Questions on the material |
[A] In the excerpt about virginity, update the passage from "So obviously we" up to and including "you see on tv." so that "television" replaces "tv".
[B] According to the excerpt about virginity, how long did the first attempt with the boyfriend last before he slipped out?
[C] Shorten the paragraph of the virginity excerpt that begins "So we tried again," keeping its main facts.

Excerpt provided |
◆ ◆ ◆ ◆ ◆

So I used to have this pretty traditional definition of virginity, where you are born a virgin and “Lose it” or “Give it away” to your first partner – presumably here, hetero partner (Hey I was young and naive once!) Everything I was taught, told, and watched, said it was gona hurt like hell the first time to a woman & be totally pleasurable to the guy.
I found out the hard way that it doesn’t always work out that way.
So I went through the old tradition of “losing” my virginity (I never felt like I lost it, I know right where I put it. And I got something back in return anyway,) with my boyfriend.
It was similar to what I’d seen on tv, except that it only lasted a few seconds before he slipped out & it left me in pain for days afterwards. But that’s normal, right…? That’s why women make pained faces during sex scenes, right…? It would get better, right?
So we tried again but with even worse results since I was injured, quite by accident. And then again a few months later we tried again and it was still painful & ended with injury.
So obviously we know now why I was in so much pain & getting hurt so things can only improve from here.
But here’s the thing… I’m still waiting for my intercourse to match what you see on tv.
So far we haven’t been able to last more than a few seconds and neither one of us can orgasm from intercourse alone. We don’t have the experience required to pull that off.

◆ ◆ ◆ ◆ ◆

Data section |
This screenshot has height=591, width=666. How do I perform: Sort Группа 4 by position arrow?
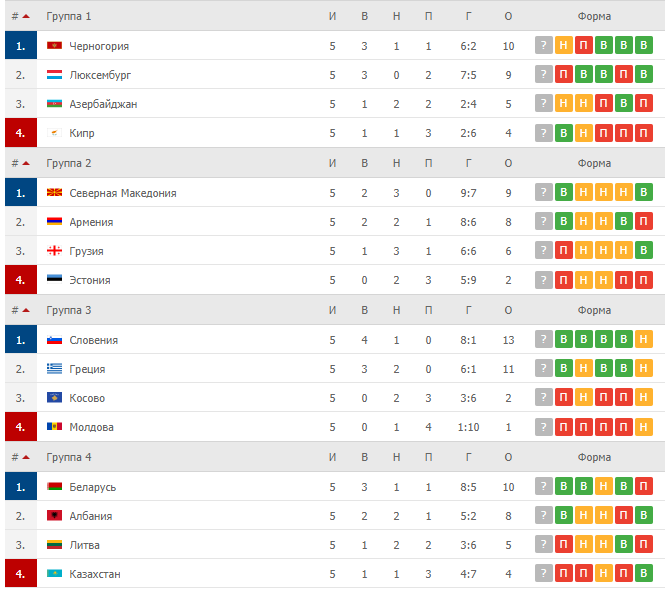(26, 457)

◆ ◆ ◆ ◆ ◆

Task-by-task outputs |
[A]
So obviously we know now why I was in so much pain & getting hurt so things can only improve from here.
But here’s the thing… I’m still waiting for my intercourse to match what you see on television.

[B] Only a few seconds.

[C] We tried again, with worse results because I had been accidentally injured. A few months later, another attempt was still painful and also ended in injury.